The word "trekking" first started to be applied to hiking trips in Nepal in the 1960s. To go on a trek in Nepal generally implies going on a multi-day journey by foot, on trails traditionally used for communications and trade. Trekking is not mountaineering and no special skills are required. Only an adequate level of physical fitness, along with a positive and appreciative attitude are all that are needed.  Before flights to Lukla became the main way to access the Khumbu Valley, trekkers had to take a bus from Kathmandu to Jiri and spent an additional 7 days trekking up and down the Himalayan foothills to reach Lukla. Today some visitors still prefer this approach.

A typical day's walk lasts from 5 to 7 hours at a reasonable pace, and involves a number of ascents and descents. You rarely to spend much time at one altitude!  Normally, you rise early (before 7am), prepare your baggage for the porters, who prefer to load up and set off before you do, and have breakfast. During the trek, you will likely stop for brunch (late morning) or lunch, as well as have one or two tea breaks. You can calculate getting to your destination around 3 or 4 p.m. Don't be discouraged if your porters do not arrive with your gear when you do. They often take their time, stopping and resting in between stints of sustained exertion.
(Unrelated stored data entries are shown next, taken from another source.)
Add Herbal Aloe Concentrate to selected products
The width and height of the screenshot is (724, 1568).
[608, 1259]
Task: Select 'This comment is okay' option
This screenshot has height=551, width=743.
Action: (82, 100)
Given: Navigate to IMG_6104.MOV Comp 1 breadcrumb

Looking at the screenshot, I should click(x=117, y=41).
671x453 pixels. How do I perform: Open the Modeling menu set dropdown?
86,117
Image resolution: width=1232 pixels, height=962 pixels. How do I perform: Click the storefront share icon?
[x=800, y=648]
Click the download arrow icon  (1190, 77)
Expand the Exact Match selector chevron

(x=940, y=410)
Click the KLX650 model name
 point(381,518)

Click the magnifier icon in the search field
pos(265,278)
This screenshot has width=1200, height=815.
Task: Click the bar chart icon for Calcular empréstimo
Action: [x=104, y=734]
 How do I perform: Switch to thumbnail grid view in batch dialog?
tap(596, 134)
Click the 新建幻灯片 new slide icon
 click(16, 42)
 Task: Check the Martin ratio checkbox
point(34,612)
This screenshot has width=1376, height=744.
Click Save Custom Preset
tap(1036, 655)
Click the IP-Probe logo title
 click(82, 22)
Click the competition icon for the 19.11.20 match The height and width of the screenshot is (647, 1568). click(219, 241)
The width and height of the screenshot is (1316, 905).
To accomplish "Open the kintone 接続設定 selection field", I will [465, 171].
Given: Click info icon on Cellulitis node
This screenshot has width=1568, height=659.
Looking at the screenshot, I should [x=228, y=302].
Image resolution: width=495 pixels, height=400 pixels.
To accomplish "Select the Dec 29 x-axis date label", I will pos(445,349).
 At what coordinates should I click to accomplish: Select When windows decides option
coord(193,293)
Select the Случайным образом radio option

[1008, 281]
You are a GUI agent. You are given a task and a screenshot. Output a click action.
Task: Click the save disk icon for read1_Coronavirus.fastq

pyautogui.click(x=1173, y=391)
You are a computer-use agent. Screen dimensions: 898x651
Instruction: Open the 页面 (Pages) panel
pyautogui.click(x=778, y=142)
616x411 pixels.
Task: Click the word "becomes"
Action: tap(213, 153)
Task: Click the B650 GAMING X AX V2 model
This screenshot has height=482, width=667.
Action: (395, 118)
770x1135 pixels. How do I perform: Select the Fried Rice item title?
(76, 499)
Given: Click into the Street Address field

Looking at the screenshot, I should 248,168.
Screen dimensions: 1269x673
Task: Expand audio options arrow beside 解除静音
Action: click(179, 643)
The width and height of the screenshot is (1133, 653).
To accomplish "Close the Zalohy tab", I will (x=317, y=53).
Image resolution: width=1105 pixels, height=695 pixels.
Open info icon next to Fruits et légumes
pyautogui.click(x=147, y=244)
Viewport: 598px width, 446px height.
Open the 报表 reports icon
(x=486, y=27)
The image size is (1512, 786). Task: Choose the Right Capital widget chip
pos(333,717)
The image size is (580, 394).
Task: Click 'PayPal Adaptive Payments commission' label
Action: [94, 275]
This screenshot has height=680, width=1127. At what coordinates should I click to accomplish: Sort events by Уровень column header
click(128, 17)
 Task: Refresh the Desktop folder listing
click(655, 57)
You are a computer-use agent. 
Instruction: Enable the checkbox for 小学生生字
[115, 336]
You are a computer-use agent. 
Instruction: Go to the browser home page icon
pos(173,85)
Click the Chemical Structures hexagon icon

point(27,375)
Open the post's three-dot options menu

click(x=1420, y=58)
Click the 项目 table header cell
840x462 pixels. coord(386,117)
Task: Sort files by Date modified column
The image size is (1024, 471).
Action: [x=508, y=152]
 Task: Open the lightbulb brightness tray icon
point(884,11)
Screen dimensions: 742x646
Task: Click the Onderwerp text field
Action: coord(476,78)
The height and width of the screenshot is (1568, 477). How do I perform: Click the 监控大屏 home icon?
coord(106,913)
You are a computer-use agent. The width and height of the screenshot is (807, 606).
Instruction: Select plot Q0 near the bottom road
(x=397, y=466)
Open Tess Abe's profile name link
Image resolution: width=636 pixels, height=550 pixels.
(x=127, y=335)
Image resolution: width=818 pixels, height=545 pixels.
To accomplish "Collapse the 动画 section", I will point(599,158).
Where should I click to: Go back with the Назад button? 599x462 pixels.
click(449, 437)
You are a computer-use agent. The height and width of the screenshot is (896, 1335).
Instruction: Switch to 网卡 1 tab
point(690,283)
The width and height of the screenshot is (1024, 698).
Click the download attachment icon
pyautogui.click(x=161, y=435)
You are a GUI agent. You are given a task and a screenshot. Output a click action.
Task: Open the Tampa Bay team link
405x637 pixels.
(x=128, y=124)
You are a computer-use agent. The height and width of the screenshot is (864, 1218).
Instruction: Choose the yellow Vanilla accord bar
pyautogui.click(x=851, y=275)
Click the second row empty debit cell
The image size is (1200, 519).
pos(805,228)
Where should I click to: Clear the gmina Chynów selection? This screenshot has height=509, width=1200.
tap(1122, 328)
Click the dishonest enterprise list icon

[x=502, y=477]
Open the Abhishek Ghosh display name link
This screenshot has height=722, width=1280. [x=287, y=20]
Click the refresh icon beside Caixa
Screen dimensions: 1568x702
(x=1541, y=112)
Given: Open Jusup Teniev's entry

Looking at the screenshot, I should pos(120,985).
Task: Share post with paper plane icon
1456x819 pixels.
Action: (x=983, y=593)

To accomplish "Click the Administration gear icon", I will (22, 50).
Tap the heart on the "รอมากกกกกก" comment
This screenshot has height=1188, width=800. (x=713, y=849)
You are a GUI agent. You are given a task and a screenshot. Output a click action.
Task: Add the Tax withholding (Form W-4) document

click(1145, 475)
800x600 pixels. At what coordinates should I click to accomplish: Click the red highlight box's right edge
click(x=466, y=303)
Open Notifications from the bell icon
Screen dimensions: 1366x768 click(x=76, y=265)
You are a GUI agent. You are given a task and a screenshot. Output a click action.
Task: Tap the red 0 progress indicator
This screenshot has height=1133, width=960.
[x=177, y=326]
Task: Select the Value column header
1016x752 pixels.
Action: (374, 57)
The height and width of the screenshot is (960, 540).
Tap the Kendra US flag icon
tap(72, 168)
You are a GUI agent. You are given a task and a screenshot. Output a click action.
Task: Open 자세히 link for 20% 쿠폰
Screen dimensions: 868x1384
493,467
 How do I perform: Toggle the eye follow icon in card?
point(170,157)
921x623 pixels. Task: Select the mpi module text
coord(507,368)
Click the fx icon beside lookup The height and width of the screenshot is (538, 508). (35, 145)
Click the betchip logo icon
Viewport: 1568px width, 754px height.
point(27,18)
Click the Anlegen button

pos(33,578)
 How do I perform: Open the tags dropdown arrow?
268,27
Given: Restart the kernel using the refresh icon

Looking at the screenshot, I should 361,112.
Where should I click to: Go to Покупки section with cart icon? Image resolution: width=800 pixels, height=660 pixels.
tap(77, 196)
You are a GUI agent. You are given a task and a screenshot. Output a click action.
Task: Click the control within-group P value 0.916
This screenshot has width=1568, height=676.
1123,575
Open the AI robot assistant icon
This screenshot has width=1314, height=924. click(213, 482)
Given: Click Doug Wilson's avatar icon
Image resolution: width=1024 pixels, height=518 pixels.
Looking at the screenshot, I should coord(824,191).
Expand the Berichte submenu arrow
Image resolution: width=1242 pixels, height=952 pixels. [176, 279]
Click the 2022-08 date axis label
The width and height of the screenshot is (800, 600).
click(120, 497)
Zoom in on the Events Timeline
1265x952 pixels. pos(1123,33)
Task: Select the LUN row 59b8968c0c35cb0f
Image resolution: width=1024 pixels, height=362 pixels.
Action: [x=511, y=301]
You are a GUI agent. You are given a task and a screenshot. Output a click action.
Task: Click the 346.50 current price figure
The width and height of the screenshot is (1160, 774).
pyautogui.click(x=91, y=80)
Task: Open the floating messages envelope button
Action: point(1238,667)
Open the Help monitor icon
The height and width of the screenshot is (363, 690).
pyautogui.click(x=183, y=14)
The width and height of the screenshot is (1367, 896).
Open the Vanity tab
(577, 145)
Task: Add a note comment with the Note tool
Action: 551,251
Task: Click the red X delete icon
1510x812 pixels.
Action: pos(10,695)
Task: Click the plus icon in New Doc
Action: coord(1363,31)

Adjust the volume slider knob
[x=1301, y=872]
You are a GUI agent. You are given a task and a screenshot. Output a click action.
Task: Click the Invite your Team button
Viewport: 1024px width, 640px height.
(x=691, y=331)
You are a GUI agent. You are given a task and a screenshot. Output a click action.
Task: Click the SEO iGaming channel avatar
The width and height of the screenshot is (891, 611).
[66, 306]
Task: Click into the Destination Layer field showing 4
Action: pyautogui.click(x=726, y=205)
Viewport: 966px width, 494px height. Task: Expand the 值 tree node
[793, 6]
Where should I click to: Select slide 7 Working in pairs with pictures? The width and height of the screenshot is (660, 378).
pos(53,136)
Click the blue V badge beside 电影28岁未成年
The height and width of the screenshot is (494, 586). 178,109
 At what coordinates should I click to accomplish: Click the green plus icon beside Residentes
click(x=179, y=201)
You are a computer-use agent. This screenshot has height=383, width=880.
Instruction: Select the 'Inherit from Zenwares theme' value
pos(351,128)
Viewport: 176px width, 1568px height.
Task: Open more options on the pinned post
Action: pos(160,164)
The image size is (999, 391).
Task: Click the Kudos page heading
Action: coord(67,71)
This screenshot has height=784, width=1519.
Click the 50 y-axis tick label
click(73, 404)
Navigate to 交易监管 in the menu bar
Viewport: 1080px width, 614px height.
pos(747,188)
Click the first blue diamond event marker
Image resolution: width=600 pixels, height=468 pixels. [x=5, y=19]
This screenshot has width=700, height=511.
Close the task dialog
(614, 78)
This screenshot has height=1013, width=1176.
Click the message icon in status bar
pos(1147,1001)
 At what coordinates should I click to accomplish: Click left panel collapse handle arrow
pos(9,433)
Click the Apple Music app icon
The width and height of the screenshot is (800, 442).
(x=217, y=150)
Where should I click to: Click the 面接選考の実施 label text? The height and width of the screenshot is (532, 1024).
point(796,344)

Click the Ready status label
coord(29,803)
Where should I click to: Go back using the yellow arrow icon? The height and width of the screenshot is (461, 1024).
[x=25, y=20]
Researchers on their way to the Pyramid are often accompanied by Italian Mountain Guides ("Guide Alpine"), who help keep an appropriate pace to ensure that acclimatization is successful. They will also help you to respect your limits as you trek up into the higher altitudes, reminding you to stop and rest, to drink plenty of fluids and to eat (altitude can lead to loss of appetite). It sounds like basic advice, but many people who get altitude sickness do so because they break simple rules such as these! The Mountain Guides will also help you adjust to certain rules of hygiene necessary for a healthy trip in the high Himalayas, for example, paying attention to organic pollutant factors which can influence water quality.

Today , the Khumbu Valley is partially connected to the local Nepal phone system by satellite hook-ups at a few lodges in Lukla, Namche and Tengboche.  There are also "Internet Cafés" in Lukla, Namche and Tengboche, where you can use e-mail, Internet and web-phone services like Skype.  Normal long distance calls may also be made at satellite rates. Some trekkers prefer to purchase or rent a Thuraya satellite cell phone to have on hand at all times.
Cultural context

The Khumbu valley is rich in manifestations of the Sherpa culture, such as devotion to the practice of Tibetan Buddhism. Trailside Buddhist monuments, called stupas or (chortens in Sherpa) are common along the entire trekking route.  They act as memorials and often contain offerings or relics. Mani walls can also be frequently seen on the trail. These are made up of piles of carved Mani stones displaying a combination of the stonecutter's art and the elegant calligraphic style of Tibetan script.  The most common Tibetan mantra (chant or prayer) inscribed on the stones, "Om Mani Padme Hum"(or Om Mani Peme Hung), is said to contain all the teachings of Buddha (literally translated it means "hail the jewel in the lotus").

Very common are also the Mani wheels, rotating cylinders decorated with inscriptions of Buddhist mantra, which can be turned by hand or by water current (big wheels are often located along rivers) and prayer flags. According to the local belief, the spinning wheels leave and waving flags continually renew prayers and spiritual offerings.

It is tradition that trekkers should pass to the left of all religious objects.